Kepala Dinas Sosial Surabaya Supomo menjelaskan, untuk tahap pertama CSR ini, para mahasiswa akan mendampingi 243 anak putus sekolah. Pendampingan yang dimaksud meliputi pendekatan psikologis dan pembelajaran. Intensitas pertemuan antara kakak dan adik pendamping tersebut direncanakan minimal sepekan sekali. Namun, tidak menutup kemungkinan tatap muka pendampingan ditambah jadi lebih dari sekali dalam sepekan kalau anak-anak sudah merasa nyaman dan senang.

"Anak-anak nantinya memang diarahkan pada sekolah yang berdekatan dengan rumahnya. Pendampingan tetap diberikan agar motivasi anak untuk belajar tetap terjaga," kata pemerhati anak Seto Mulyadi yang akrab disapa Kak Seto. Dia mengapreasiasi program pertanggungjawaban sosial (CSR) bidang pendidikan yang selama ini diterapkan di Pemkot Surabaya. Menurut dia, Pemkot Surabaya dinilai berhasil memberdayakan masyarakat, dalam hal ini mahasiswa, untuk sama-sama peduli terhadap permasalahan anak.

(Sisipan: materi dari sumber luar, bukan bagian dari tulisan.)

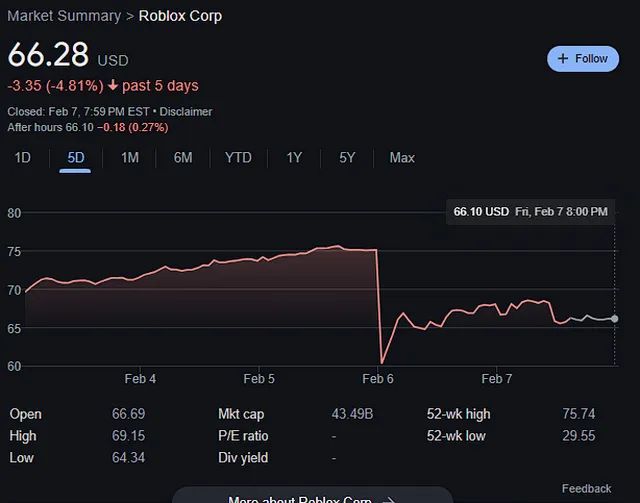View the Max chart range

pyautogui.click(x=402, y=158)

"Semoga langkah ini bisa dicontoh kabupaten/kota di daerah lain," ujar Kak Seto di acara program CSR yang diluncurkan di Convention Hall Jl. Arief Rahman Hakim, Surabaya, beberapa pekan lalu. Dalam pandangan Kak Seto, langkah pendampingan ini sebenarnya juga dapat dimanfaatkan untuk menggali potensi anak, sebab spektrum cerdas itu sangat luas. Cerdas, kata dia, tidak hanya dalam hal akademis, tapi juga non-akademis seperti melukis, olahraga, musik, dan sebagainya.

Di sisi lain, Kak Seto juga menyerukan jauhkan kekerasan dari pendidikan karena kekerasan di sekolah bisa membuat anak tidak kerasan dan nyaman belajar. Hal itu menurut Kak Seto juga menjadi salah satu faktor pendorong anak putus sekolah.

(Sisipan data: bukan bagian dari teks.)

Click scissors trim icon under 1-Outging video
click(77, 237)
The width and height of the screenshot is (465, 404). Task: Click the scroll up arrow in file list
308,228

Selain karena faktor ekonomi, faktor psikologis juga memegang peranan penting yang menentukan anak tersebut mau bersekolah atau tidak. "Mari kita wujudkan suasana belajar yang nyaman dan menyenangkan bagi anak-anak. Sebab, pendidikan itu sejatinya merupakan hak anak dan kita semua wajib menyediakan pendidikan yang layak bagi seluruh anak," tutur psikolog yang mulai fokus pada permasalahan anak sejak 4 April 1970 ini.

Sedangkan menurut Kepala Dinas Pendidikan (dindik) Surabaya Ikhsan, metoda pendampingan semacam ini membawa efek ganda. Bagi anak-anak yang didampingi tentu mereka akan merasa percaya diri, tidak minder, sehingga motivasi diri mereka bisa bangkit dan potensi yang dimiliki bisa berkembang.

“Kami sangat terbantu dengan adanya program CSR. Sebab, program ini mempunyai tujuan dan target yang sejalan dengan visi pemkot, yakni ke depan sudah tidak dijumpai lagi anak yang tidak bersekolah,” ujar Ikhsan.